The Women of the Copper Country
Mary Doria Russell
Friday, March 18
10:00am - 11:30am
To learn more about this OLLI Reads event, click the book above.
OLLI Reads is privileged once again to be associated with the Michigan Humanities Council’s Great Michigan Read featuring Mary Doria Russell’s The Women of the Copper Country, a work of historical fiction about the 1913-14 copper miners’ strike in the U.P.
The main event for OLLI is a discussion of the novel by students of John Staunton, Associate Dean of Eastern Michigan University’s Honors College. Dr. Staunton will facilitate the discussion. The event is free and open to the public via Zoom on Friday March 18, 2022 at 10 a.m.
A number of supplemental programs will be offered by OLLI and by the Great Michigan Read partners: the Honors College of EMU and the Ypsilanti District Library.
OLLI’s first offering is a special poetry reading focusing on the work of well-known British and American poets who gave voice to the conditions of working men, women, and children that led to the union movement. The poetry reading will be via Zoom on Friday, March 4, at 7:00 p.m. on the Commons.
Although both the OLLI Reads discussion of The Women of the Copper Country and the poetry reading are free and open to the public, you must register on the OLLI website to receive the appropriate Zoom link.
As a count down to the OLLI Reads event and the poetry reading, we will publish one famous labor poem in the newsletter each week.
This week’s selection is by William Blake.

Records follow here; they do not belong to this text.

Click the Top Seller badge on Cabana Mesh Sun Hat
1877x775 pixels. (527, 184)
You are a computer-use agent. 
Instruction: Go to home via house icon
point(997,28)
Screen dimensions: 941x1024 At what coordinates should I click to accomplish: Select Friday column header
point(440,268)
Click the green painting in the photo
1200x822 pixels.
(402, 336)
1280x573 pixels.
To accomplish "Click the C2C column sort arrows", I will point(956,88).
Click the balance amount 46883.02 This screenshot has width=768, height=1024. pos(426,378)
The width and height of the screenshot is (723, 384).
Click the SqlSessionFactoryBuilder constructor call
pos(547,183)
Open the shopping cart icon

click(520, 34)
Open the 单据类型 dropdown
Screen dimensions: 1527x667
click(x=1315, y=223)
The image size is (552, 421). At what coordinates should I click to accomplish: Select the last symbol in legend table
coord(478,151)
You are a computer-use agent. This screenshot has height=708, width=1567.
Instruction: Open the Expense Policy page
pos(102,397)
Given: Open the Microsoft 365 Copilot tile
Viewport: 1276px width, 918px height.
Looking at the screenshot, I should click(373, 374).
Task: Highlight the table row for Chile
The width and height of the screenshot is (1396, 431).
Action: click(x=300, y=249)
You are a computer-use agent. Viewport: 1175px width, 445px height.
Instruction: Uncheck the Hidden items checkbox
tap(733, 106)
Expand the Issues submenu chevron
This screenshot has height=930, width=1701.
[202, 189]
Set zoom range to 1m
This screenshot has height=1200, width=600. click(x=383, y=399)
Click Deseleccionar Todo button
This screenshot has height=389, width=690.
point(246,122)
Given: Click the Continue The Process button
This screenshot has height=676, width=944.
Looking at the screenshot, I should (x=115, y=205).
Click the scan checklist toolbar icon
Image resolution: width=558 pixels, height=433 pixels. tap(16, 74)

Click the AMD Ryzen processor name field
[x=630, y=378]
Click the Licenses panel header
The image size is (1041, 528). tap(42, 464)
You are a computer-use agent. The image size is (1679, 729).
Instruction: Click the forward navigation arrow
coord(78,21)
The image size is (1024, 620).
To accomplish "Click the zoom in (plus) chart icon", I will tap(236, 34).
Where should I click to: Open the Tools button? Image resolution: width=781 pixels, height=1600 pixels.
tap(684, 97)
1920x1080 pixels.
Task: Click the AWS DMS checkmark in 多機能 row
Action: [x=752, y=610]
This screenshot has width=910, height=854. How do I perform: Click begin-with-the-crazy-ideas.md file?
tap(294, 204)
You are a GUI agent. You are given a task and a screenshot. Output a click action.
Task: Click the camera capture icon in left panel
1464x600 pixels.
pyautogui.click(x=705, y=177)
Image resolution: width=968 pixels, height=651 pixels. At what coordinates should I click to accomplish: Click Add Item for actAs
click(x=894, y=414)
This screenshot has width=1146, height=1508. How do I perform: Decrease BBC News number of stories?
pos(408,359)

The Chimney Sweeper: When my mother died I was very young
When my mother died I was very young,
And my father sold me while yet my tongue
Could scarcely cry " 'weep! 'weep! 'weep! 'weep!"
So your chimneys I sweep & in soot I sleep.
There's little Tom Dacre, who cried when his head
That curled like a lamb's back, was shaved, so I said,
"Hush, Tom! never mind it, for when your head's bare,
You know that the soot cannot spoil your white hair."
And so he was quiet, & that very night,
As Tom was a-sleeping he had such a sight!
That thousands of sweepers, Dick, Joe, Ned, & Jack,
Were all of them locked up in coffins of black;
And by came an Angel who had a bright key,
And he opened the coffins & set them all free;
Then down a green plain, leaping, laughing they run,
And wash in a river and shine in the Sun.
Then naked & white, all their bags left behind,
They rise upon clouds, and sport in the wind.
And the Angel told Tom, if he'd be a good boy,
He'd have God for his father & never want joy.
And so Tom awoke; and we rose in the dark
And got with our bags & our brushes to work.
Though the morning was cold, Tom was happy & warm;
So if all do their duty, they need not fear harm.
We look forward to seeing you at both the poetry reading and the book discussion.